Shannon Brady and Sheng Lu (2018). Why is the used clothing trade such a hot-button issueJust-Style

Key Findings:

First, the world used clothing trade has grown significantly over the past ten years. Statistics from the United Nations show that the value of world used clothing trade (HS code 630900) has quickly increased from $1.8bn in 2006 to $3.7bn in 2016, an increase of 106 percent. Between 2006 and 2016, the value of world used clothing trade enjoyed a 7.6 percent compound annual growth rate (CAGR), which was almost double the pace of 3.4 percent CAGR for new clothing trade (HS chapters 61 and 62) over the same period.

Second, the world used clothing trade flow is highly unbalanced. On the one hand, the developed economies are the dominant suppliers of used clothing to the world. In 2016, nearly 40 percent of the world’s used clothing exports came from three countries alone: the United States (15 percent), the United Kingdom (13 percent) and Germany (11 percent). Data also shows that the European Union and the United States together stably accounted for as much as 65 percent of the value of world clothing exports between 2006 and 2016. The other country worth mentioning is China, which is quickly becoming another leading used clothing exporter in the world.

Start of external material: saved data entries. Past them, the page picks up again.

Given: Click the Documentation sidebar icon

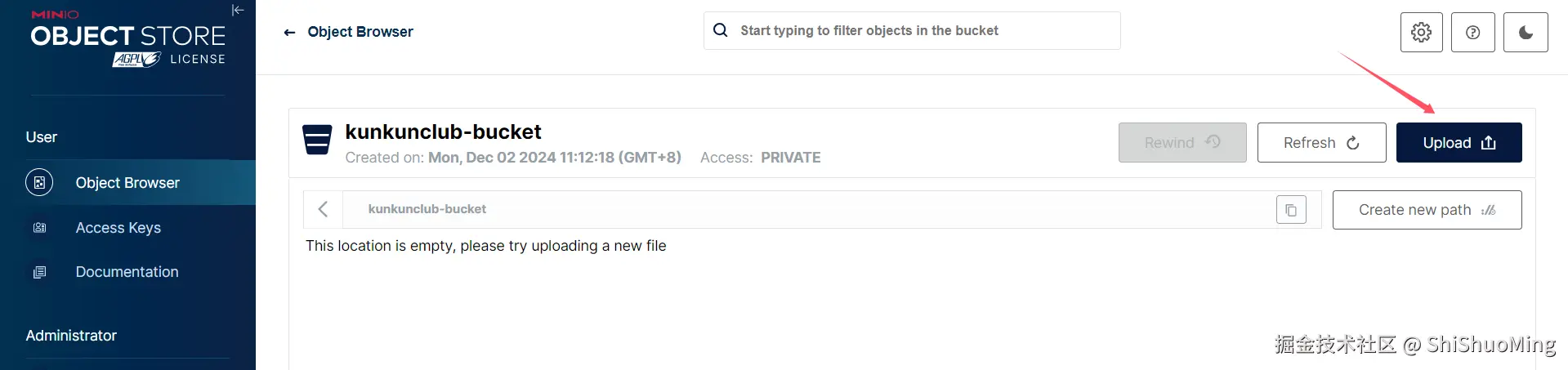Looking at the screenshot, I should (39, 272).
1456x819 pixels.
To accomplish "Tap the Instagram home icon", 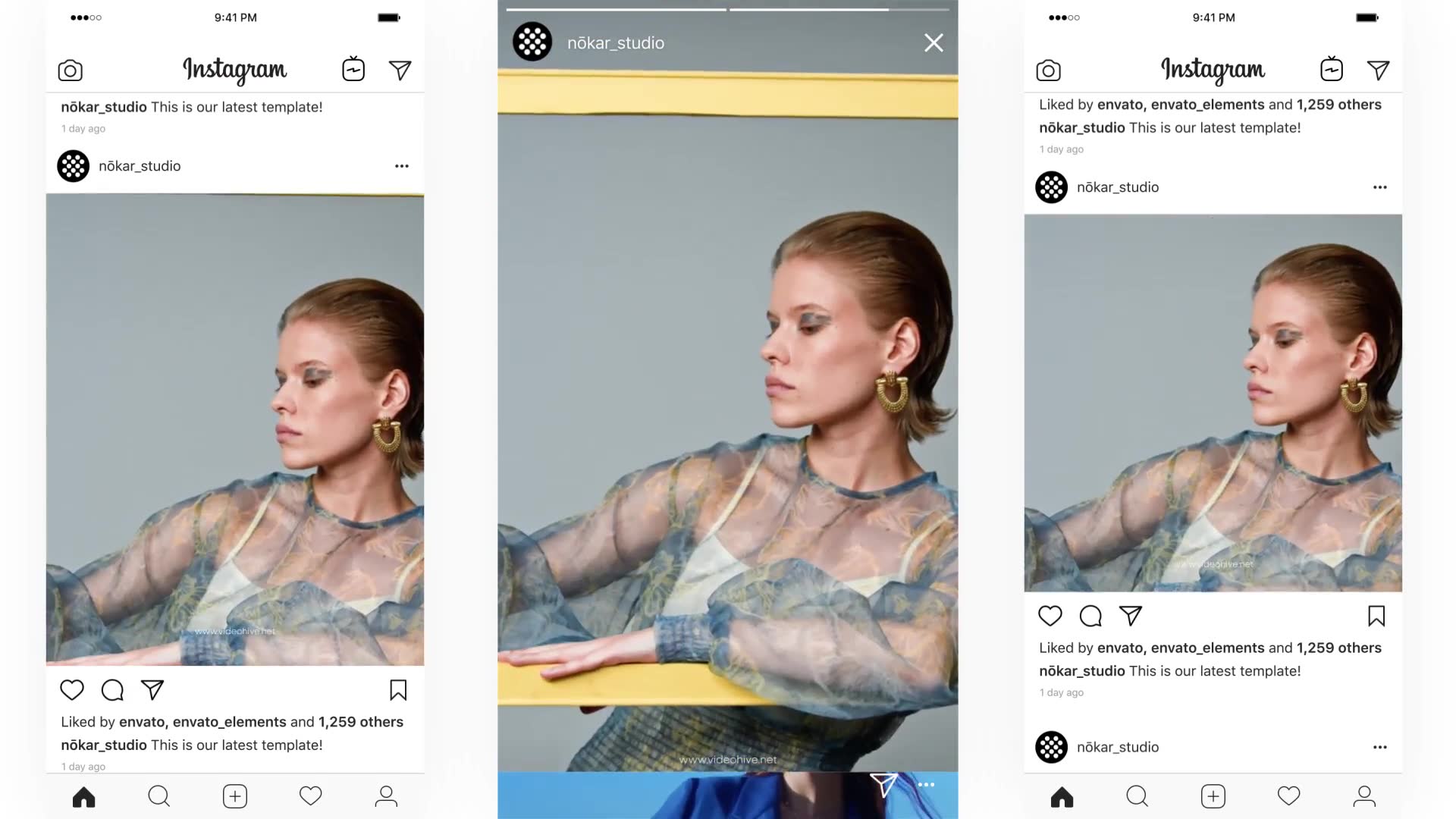I will click(84, 796).
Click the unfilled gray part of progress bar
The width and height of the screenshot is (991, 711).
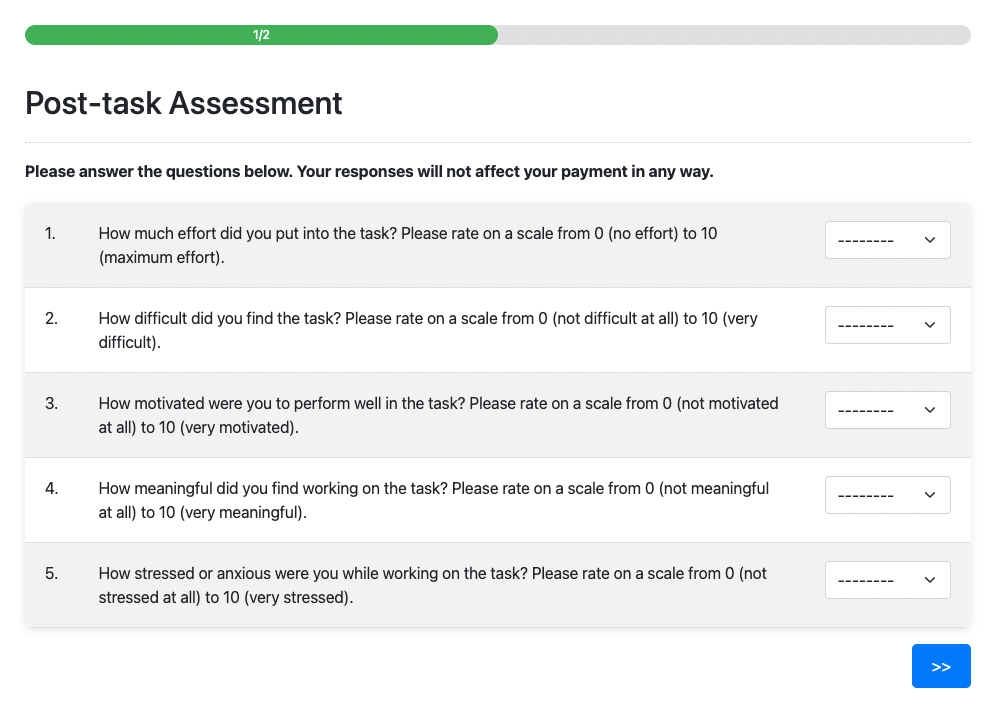tap(733, 35)
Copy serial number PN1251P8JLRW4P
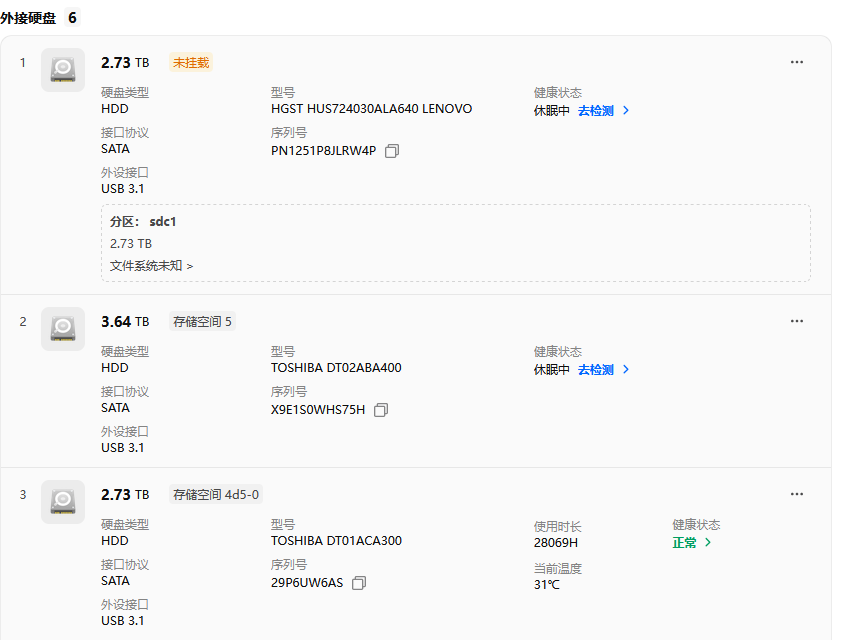The height and width of the screenshot is (640, 842). tap(391, 150)
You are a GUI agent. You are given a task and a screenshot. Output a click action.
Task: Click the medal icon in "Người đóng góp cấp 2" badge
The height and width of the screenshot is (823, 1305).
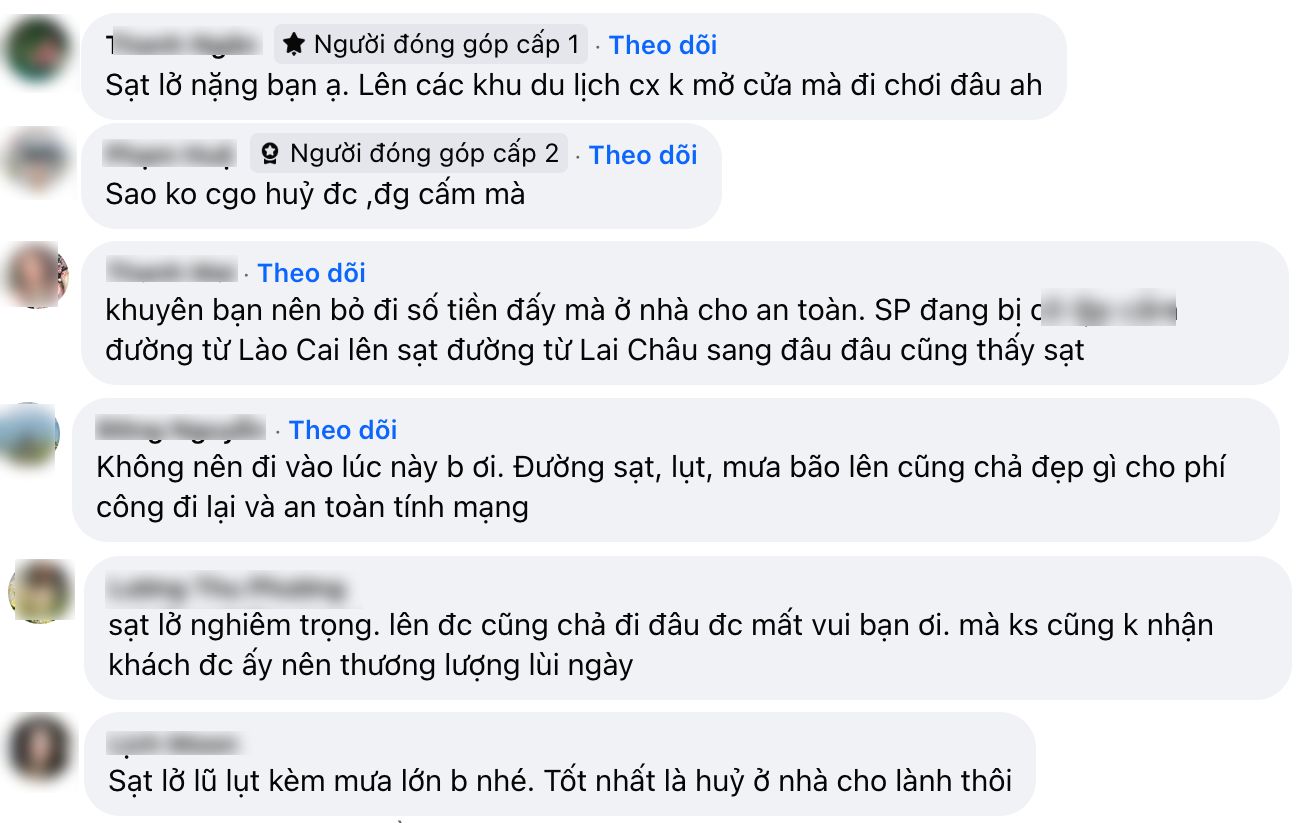click(268, 154)
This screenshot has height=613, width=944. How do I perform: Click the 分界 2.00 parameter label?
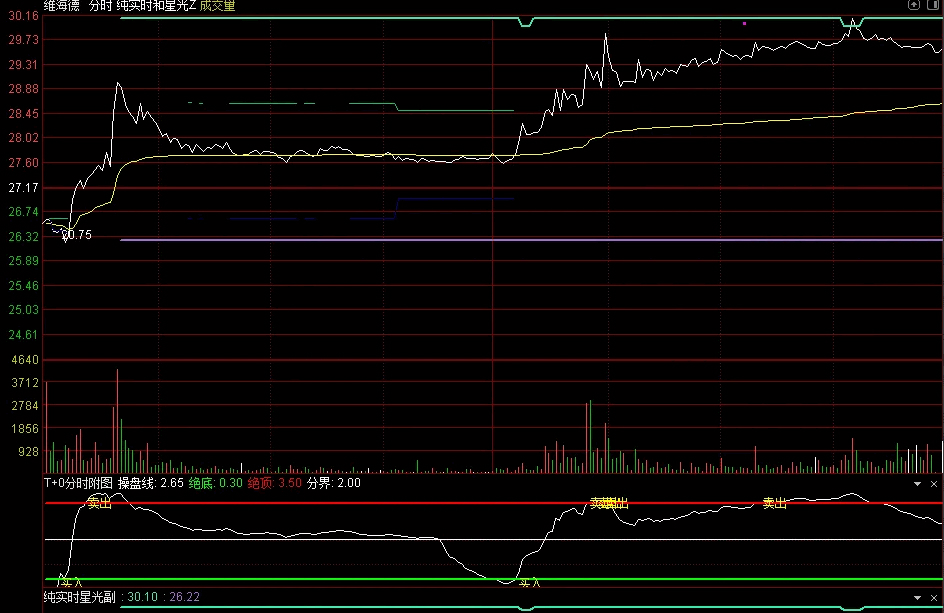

In 2016, China’s used clothing exports totaled US$218m from only US$0.32m in 2006, an increase of more than 684 percent!

On the other hand, most of the world used clothing exports end up sold in the developing countries, especially the least developed ones. For example, in 2016, Sub-Saharan Africa (SSA) as a whole imported approximately 20 percent of the world’s used clothing, far more than any other regions in the world. By value, the top three individual importers of used clothing in 2016 are all developing countries as well, namely Pakistan (6.0 percent), Malaysia (5.8 percent) and Ukraine (4.9 percent).

Third, trade policies regulating used clothing trade often raise controversies. While trade barriers on new clothing attract much of the public attention, the used clothing trade is facing even heavier and trickier restrictions of various kinds. The World Trade Organization (WTO) data shows that in 2016 the average applied tariff rate for used clothing imports was 19.3 percent, higher than 15.4 percent of new clothing (HS Chapters 61 and 62). Of the total 180 countries covered by the WTO tariff database, 115 (or 64 percent) set an equal or higher tariff rate for used clothing than the new one. Further, it is not rare to see extremely high import tariff rates and other quantitative restrictions applied to used clothing trade. For example, in 2016 the applied most-favored-nation (MFN) ad valorem equivalent tariff rate for used clothing was as high as 356.9 percent in Uzbekistan, 167.3 percent in Zimbabwe, 149.2 percent in South Africa, 116.8 percent in Rwanda and 100 percent in Vietnam.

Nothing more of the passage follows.